Because the centre-left was most closely associated with this order and the most determined defender of it, it had the most to lose from its demise. And so the pressures put on this order since the 1970s by increasing globalisation, growing government deficits and the neoliberal and eventually austerity policies adopted by the European Union (EU) have left the centre-left scrambling to come up with new strategies for getting economies moving again, while also ensuring that democratic states continued to protect citizens from the changes brought by ever-evolving capitalism. 

Alongside changes in domestic and international political economies, centre-left parties have also been challenged by social and cultural shifts that began in the 1960s and threatened traditional identities, communities and mores – a process further exacerbated, particularly in Europe, by growing immigration. Together these trends helped erode the social solidarity and sense of shared national purpose that had supported the social democratic post-war order and helped to stabilise European democracies in the decades following the Second World War. 

The US faced its own version of this with the growing political incorporation and mobilisation of minority groups since the civil rights era, and the increasing shift towards a non-majority white population destabilising traditional social and political patterns. 

But economic, social and cultural institutional and structural changes have not doomed the centre-left to oblivion. They represent challenges, and how the centre-left (or any other party) responds to challenges determines how voters react and political systems evolve. The problem for the centre-left, in other words, is not merely the challenges it has faced over the past decades so much as its lack of convincing and coherent responses to them. 

Here is where Why the left loses‘ third issue comes in: message/ vision. After the 2008 financial crisis many observers expected a significant swing to the left among Western electorates, since many blamed the economy’s problems on the neoliberal policies that had proliferated during the end of the 20th and beginning of the 21st centuries. 

But the centre-left lacked a convincing message for dealing with the crisis, or a more general vision of how to promote growth while protecting citizens from the harsher aspects of free markets.
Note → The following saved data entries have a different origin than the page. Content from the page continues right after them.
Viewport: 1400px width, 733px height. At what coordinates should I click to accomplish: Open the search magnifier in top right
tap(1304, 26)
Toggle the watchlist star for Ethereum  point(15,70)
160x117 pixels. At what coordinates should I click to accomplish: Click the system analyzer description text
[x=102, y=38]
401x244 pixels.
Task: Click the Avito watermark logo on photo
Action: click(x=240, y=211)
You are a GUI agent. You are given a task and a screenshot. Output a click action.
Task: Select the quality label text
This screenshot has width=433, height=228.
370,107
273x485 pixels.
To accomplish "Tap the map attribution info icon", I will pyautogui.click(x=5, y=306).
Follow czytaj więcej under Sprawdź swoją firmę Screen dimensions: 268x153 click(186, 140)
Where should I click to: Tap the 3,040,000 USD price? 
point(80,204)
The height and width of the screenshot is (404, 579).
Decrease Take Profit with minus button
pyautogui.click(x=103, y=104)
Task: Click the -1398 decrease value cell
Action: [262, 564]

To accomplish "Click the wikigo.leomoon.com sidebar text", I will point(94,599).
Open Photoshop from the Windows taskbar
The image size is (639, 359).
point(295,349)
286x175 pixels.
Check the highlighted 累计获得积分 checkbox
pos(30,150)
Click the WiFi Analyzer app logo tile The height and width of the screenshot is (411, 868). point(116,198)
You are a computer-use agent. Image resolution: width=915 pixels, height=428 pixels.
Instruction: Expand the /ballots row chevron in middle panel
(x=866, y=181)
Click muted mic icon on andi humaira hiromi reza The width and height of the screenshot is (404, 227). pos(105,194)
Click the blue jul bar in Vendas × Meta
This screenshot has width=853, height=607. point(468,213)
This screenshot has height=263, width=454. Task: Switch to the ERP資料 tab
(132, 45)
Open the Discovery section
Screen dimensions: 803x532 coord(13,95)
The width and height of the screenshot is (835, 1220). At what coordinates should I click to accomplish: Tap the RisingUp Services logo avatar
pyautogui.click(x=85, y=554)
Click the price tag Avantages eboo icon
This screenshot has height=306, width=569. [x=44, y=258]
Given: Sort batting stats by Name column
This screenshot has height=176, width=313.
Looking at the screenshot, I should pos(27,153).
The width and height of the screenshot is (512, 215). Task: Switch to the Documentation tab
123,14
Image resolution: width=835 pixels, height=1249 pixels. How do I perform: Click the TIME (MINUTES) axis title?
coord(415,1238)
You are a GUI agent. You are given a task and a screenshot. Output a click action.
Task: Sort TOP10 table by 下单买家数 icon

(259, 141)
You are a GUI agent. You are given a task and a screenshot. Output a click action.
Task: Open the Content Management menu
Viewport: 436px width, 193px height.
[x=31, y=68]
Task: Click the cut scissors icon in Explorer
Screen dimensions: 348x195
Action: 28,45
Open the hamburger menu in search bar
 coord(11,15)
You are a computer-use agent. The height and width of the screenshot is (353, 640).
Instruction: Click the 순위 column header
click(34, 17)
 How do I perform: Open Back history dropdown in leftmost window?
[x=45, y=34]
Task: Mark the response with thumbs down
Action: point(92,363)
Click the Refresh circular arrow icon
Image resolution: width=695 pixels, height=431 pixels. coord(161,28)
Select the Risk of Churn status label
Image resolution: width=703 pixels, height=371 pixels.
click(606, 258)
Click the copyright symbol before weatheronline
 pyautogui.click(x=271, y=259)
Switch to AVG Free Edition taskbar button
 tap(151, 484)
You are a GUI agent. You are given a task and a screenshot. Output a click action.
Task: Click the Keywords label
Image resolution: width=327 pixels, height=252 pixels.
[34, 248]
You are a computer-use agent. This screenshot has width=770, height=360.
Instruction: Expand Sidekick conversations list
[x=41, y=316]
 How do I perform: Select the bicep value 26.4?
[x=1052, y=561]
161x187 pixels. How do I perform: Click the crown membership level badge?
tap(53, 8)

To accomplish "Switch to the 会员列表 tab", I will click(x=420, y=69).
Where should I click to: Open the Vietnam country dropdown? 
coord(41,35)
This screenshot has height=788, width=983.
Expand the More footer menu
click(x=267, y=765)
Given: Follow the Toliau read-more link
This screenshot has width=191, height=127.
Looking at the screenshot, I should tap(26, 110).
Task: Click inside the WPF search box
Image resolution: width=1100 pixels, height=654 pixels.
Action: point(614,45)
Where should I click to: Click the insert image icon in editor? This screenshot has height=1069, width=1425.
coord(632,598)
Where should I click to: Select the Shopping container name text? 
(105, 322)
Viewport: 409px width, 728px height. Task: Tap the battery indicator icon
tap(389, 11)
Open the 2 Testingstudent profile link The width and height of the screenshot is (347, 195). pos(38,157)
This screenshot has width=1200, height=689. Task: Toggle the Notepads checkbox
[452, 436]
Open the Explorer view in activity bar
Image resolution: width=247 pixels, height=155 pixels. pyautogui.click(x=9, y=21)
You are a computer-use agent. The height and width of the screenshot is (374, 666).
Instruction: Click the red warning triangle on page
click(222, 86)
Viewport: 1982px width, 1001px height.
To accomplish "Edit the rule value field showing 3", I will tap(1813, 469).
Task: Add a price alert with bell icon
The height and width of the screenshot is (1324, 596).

Instead, it kept on trying to defend out-dated policies or proposed watered-down versions of neoliberalism that barely differentiated it from the centre-right. 

The centre-left also lacked a convincing message about how to deal with increasing diversity or a vision of social solidarity appropriate to changing demographic and cultural realities. Instead, the centre-left either ignored the challenge of diversity or especially among the intellectual left, put forward a message of ‘multiculturalism’ –neither of these responses was able to stem social conflict or electoral flight from the left, especially on the part of the working class. 

It has now become fairly commonplace to note the support given by traditionally centre-left voters to the populist right. This connection was on obvious display in the Brexit referendum, where many traditional Labour strongholds and supporters voted to leave the EU, and it has been a prominent feature of elections in Europe as working-class voters have flocked to right-wing populist parties. And, of course, a version of this was present in the US, where Donald Trump garnered disproportionate support from less-educated and working-class voters. 

What is still worth stressing, however, is the causal connection between the failures or missteps of the centre-left and the rise of right-wing populist parties that offered simple, straightforward messages in response to citizens’ economic and social fears. 

Economically, the populist right promises to promote prosperity, via increased government control of the economy and limits on globalisation. Socially, the populist right promises to restore social solidarity and a sense of shared national purpose, by expelling foreigners or severely limiting immigration, diminishing the influence of the EU and globalisation, and protecting traditional values, identities and mores. 

For those who bemoan the decline of the centre-left and the rise of the populist right, the challenge is clear: you can’t beat something with nothing, and if the centre-left can’t come up with more viable and attractive messages about how to solve contemporary problems, and a more attractive vision of the future than those offered by its competitors, it can expect to continue its slide into the dust heap of history. 

The following chapters provide an excellent starting point for the debate about the centre-left’s future. 

*

ONE 

Why the left loses: understanding the comparative decline of the centre-left.  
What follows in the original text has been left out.